Capítulo XLIII

UN mes transcurrió sin que variase en nada la situación de los que en Calais dejamos. Pedro Peuquoy fabricaba armas con actividad febril, Juan Peuquoy tejía, y a ratos perdidos fabricaba cuerdas de longitud extraordinaria, y Babette Peuquoy lloraba sin cesar.

Por lo que se refiere a Gabriel, únicamente diremos que su espera había pasado por todas las fases predichas por Arnaldo de Thill al condestable. Esperó con paciencia los quince días primeros, pero, pasados estos, se apoderó de él la desesperación.

Rara vez iba al palacio del gobernador, y de día en día eran más cortas las visitas que a lord Wentworth hacía. La amistad entre los dos se había enfriado mucho desde el día que Gabriel pretendió mezclarse temerariamente en los asuntos del gobernador.

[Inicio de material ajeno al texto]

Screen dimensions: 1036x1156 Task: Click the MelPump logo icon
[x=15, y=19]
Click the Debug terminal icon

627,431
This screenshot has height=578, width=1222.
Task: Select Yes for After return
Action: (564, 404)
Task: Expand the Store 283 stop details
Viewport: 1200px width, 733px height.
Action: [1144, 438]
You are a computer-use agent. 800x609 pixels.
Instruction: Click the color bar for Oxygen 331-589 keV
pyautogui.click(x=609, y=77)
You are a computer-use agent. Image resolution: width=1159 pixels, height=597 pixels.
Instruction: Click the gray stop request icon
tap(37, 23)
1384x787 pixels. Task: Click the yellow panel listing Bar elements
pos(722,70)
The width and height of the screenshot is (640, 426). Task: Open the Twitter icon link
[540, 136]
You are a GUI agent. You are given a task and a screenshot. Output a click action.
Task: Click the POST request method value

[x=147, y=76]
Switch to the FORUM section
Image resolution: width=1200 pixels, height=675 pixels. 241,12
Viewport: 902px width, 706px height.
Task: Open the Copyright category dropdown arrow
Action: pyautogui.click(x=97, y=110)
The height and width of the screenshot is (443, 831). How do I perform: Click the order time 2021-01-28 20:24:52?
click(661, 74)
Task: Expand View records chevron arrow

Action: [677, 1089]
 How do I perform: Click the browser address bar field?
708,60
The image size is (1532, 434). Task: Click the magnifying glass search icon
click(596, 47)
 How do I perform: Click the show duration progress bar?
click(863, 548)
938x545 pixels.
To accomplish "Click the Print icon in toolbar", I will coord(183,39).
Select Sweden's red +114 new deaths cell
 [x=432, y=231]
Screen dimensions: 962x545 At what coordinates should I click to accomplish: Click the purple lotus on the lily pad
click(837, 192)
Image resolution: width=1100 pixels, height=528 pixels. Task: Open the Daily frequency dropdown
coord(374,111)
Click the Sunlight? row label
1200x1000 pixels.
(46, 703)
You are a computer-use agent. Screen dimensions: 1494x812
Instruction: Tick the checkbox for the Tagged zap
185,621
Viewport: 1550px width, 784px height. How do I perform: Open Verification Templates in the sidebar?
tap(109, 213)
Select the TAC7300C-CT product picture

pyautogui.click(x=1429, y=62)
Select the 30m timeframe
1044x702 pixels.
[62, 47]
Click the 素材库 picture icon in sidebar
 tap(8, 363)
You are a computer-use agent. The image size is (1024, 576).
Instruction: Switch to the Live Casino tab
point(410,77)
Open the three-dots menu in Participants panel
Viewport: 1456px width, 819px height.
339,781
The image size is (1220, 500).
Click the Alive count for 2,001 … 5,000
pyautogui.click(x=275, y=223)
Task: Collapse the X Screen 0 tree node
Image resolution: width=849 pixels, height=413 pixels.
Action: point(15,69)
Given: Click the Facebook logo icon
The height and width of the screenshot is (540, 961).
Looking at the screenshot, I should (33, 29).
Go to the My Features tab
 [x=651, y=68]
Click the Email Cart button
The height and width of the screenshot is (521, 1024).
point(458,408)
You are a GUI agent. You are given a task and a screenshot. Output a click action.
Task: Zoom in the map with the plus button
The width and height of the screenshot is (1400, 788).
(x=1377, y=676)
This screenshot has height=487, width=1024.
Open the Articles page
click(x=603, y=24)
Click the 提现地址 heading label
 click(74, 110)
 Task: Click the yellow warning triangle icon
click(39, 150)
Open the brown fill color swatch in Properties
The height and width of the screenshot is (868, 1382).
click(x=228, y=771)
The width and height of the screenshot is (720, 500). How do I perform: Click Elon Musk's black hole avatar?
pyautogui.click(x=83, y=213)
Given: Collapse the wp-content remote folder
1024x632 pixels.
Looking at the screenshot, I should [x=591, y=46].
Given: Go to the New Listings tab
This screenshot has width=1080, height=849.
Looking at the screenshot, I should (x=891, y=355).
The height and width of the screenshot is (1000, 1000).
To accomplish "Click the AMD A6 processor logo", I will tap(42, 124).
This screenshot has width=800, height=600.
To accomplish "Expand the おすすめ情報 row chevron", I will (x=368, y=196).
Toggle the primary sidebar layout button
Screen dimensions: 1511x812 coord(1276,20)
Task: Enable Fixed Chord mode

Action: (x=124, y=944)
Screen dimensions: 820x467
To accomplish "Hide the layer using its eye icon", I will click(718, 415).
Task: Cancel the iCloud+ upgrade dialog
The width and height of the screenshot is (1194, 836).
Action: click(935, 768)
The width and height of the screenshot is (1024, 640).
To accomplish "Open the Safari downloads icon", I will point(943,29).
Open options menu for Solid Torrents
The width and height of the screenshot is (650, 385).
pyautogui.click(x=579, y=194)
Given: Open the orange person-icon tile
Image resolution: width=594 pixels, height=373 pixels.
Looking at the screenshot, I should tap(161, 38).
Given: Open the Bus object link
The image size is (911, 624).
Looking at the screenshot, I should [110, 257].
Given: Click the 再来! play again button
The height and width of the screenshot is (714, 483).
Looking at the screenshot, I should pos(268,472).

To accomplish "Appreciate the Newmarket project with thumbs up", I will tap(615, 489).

Este, con satisfacción lo haremos constar, estaba triste, y su tristeza aumentaba todos los días. Y no eran ciertamente los tres mensajes que el rey de Francia le había enviado después de la marcha de Arnaldo la causa de la inquietud de lord Wentworth. Los tres mensajes, que se sucedieron muy de cerca unos a otros, pedían, el primero con política, el segundo con acritud y el tercero con amenazas, la misma cosa, es decir, la libertad de la señora de Castro, previo el pago de un rescate, que debería fijar el gobernador de Calais. Lord Wentworth había dado la misma contestación a los tres mensajes: que tenía en rehenes a la señora duquesa de Castro, para canjearla, si lo consideraba oportuno, por algún prisionero importante durante la guerra, o para devolverla al rey sin rescate después de firmada la paz. Estaba en su derecho, y desafiaba, al amparo de sus inexpugnables murallas, la cólera de Enrique II.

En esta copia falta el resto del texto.